[Stored records]
***

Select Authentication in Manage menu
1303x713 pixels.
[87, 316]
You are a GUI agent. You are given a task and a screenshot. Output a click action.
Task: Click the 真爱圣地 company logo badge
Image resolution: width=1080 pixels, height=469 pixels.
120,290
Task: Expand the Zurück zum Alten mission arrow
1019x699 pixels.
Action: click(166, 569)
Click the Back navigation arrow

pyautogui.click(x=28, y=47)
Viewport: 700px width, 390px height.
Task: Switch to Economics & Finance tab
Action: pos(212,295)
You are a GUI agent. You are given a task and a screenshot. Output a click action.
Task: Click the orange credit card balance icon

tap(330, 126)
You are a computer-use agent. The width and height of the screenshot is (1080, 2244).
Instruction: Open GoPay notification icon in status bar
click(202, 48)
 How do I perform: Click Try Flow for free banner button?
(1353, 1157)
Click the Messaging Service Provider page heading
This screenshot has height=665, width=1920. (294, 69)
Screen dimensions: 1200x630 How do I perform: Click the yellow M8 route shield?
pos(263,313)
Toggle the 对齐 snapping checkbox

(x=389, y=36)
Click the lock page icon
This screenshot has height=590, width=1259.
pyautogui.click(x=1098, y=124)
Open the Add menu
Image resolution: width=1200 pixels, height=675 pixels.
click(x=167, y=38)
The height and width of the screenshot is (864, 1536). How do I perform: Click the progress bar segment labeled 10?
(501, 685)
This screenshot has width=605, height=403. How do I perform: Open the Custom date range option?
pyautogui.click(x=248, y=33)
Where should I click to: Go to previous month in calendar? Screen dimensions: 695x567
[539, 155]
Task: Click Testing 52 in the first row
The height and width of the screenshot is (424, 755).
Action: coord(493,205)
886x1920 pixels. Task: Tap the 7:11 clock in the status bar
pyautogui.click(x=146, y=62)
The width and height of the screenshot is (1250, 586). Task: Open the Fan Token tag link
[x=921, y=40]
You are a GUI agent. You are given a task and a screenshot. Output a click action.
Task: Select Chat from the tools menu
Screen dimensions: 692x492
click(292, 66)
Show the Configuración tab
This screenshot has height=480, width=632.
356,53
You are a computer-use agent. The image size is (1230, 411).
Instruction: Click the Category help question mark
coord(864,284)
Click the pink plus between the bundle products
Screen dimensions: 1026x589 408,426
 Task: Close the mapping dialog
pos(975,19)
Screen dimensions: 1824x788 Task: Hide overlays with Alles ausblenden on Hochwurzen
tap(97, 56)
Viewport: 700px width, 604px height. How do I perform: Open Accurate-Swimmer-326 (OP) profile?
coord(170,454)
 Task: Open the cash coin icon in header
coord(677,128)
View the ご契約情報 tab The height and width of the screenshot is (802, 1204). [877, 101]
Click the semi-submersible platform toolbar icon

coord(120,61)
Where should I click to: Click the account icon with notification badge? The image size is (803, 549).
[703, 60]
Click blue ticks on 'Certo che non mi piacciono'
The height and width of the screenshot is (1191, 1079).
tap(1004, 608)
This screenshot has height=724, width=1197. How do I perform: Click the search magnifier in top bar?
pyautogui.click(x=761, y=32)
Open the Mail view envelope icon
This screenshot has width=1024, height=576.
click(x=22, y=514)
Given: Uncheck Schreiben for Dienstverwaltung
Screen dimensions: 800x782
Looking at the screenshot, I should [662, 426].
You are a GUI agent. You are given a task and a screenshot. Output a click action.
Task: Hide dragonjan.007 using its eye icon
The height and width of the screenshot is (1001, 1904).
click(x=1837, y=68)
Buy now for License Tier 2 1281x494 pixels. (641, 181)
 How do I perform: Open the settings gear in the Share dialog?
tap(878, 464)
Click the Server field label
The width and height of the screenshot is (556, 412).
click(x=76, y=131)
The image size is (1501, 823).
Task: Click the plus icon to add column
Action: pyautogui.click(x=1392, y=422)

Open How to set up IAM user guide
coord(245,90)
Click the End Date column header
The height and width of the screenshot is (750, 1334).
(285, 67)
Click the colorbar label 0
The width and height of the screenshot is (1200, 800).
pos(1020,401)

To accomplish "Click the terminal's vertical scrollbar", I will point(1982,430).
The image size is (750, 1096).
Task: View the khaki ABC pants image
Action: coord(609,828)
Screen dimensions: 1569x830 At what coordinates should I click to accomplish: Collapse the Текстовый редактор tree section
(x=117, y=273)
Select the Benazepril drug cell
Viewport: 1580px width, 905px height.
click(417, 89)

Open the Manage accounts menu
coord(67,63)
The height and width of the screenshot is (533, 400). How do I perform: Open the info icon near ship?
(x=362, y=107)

***

**Task requirements**
Would you transcribe the data above exactly as it stands?

**Response**
Select Authentication in Manage menu
1303x713 pixels.
[87, 316]
You are a GUI agent. You are given a task and a screenshot. Output a click action.
Task: Click the 真爱圣地 company logo badge
Image resolution: width=1080 pixels, height=469 pixels.
120,290
Task: Expand the Zurück zum Alten mission arrow
1019x699 pixels.
Action: click(166, 569)
Click the Back navigation arrow

pyautogui.click(x=28, y=47)
Viewport: 700px width, 390px height.
Task: Switch to Economics & Finance tab
Action: pos(212,295)
You are a GUI agent. You are given a task and a screenshot. Output a click action.
Task: Click the orange credit card balance icon

tap(330, 126)
You are a computer-use agent. The width and height of the screenshot is (1080, 2244).
Instruction: Open GoPay notification icon in status bar
click(202, 48)
 How do I perform: Click Try Flow for free banner button?
(1353, 1157)
Click the Messaging Service Provider page heading
This screenshot has height=665, width=1920. (294, 69)
Screen dimensions: 1200x630 How do I perform: Click the yellow M8 route shield?
pos(263,313)
Toggle the 对齐 snapping checkbox

(x=389, y=36)
Click the lock page icon
This screenshot has height=590, width=1259.
pyautogui.click(x=1098, y=124)
Open the Add menu
Image resolution: width=1200 pixels, height=675 pixels.
click(x=167, y=38)
The height and width of the screenshot is (864, 1536). How do I perform: Click the progress bar segment labeled 10?
(501, 685)
This screenshot has width=605, height=403. How do I perform: Open the Custom date range option?
pyautogui.click(x=248, y=33)
Where should I click to: Go to previous month in calendar? Screen dimensions: 695x567
[539, 155]
Task: Click Testing 52 in the first row
The height and width of the screenshot is (424, 755).
Action: coord(493,205)
886x1920 pixels. Task: Tap the 7:11 clock in the status bar
pyautogui.click(x=146, y=62)
The width and height of the screenshot is (1250, 586). Task: Open the Fan Token tag link
[x=921, y=40]
You are a GUI agent. You are given a task and a screenshot. Output a click action.
Task: Select Chat from the tools menu
Screen dimensions: 692x492
click(292, 66)
Show the Configuración tab
This screenshot has height=480, width=632.
356,53
You are a computer-use agent. The image size is (1230, 411).
Instruction: Click the Category help question mark
coord(864,284)
Click the pink plus between the bundle products
Screen dimensions: 1026x589 408,426
 Task: Close the mapping dialog
pos(975,19)
Screen dimensions: 1824x788 Task: Hide overlays with Alles ausblenden on Hochwurzen
tap(97, 56)
Viewport: 700px width, 604px height. How do I perform: Open Accurate-Swimmer-326 (OP) profile?
coord(170,454)
 Task: Open the cash coin icon in header
coord(677,128)
View the ご契約情報 tab The height and width of the screenshot is (802, 1204). [877, 101]
Click the semi-submersible platform toolbar icon

coord(120,61)
Where should I click to: Click the account icon with notification badge? The image size is (803, 549).
[703, 60]
Click blue ticks on 'Certo che non mi piacciono'
The height and width of the screenshot is (1191, 1079).
tap(1004, 608)
This screenshot has height=724, width=1197. How do I perform: Click the search magnifier in top bar?
pyautogui.click(x=761, y=32)
Open the Mail view envelope icon
This screenshot has width=1024, height=576.
click(x=22, y=514)
Given: Uncheck Schreiben for Dienstverwaltung
Screen dimensions: 800x782
Looking at the screenshot, I should [662, 426].
You are a GUI agent. You are given a task and a screenshot. Output a click action.
Task: Hide dragonjan.007 using its eye icon
The height and width of the screenshot is (1001, 1904).
click(x=1837, y=68)
Buy now for License Tier 2 1281x494 pixels. (641, 181)
 How do I perform: Open the settings gear in the Share dialog?
tap(878, 464)
Click the Server field label
The width and height of the screenshot is (556, 412).
click(x=76, y=131)
The image size is (1501, 823).
Task: Click the plus icon to add column
Action: pyautogui.click(x=1392, y=422)

Open How to set up IAM user guide
coord(245,90)
Click the End Date column header
The height and width of the screenshot is (750, 1334).
(285, 67)
Click the colorbar label 0
The width and height of the screenshot is (1200, 800).
pos(1020,401)

To accomplish "Click the terminal's vertical scrollbar", I will point(1982,430).
The image size is (750, 1096).
Task: View the khaki ABC pants image
Action: coord(609,828)
Screen dimensions: 1569x830 At what coordinates should I click to accomplish: Collapse the Текстовый редактор tree section
(x=117, y=273)
Select the Benazepril drug cell
Viewport: 1580px width, 905px height.
click(417, 89)

Open the Manage accounts menu
coord(67,63)
The height and width of the screenshot is (533, 400). How do I perform: Open the info icon near ship?
(x=362, y=107)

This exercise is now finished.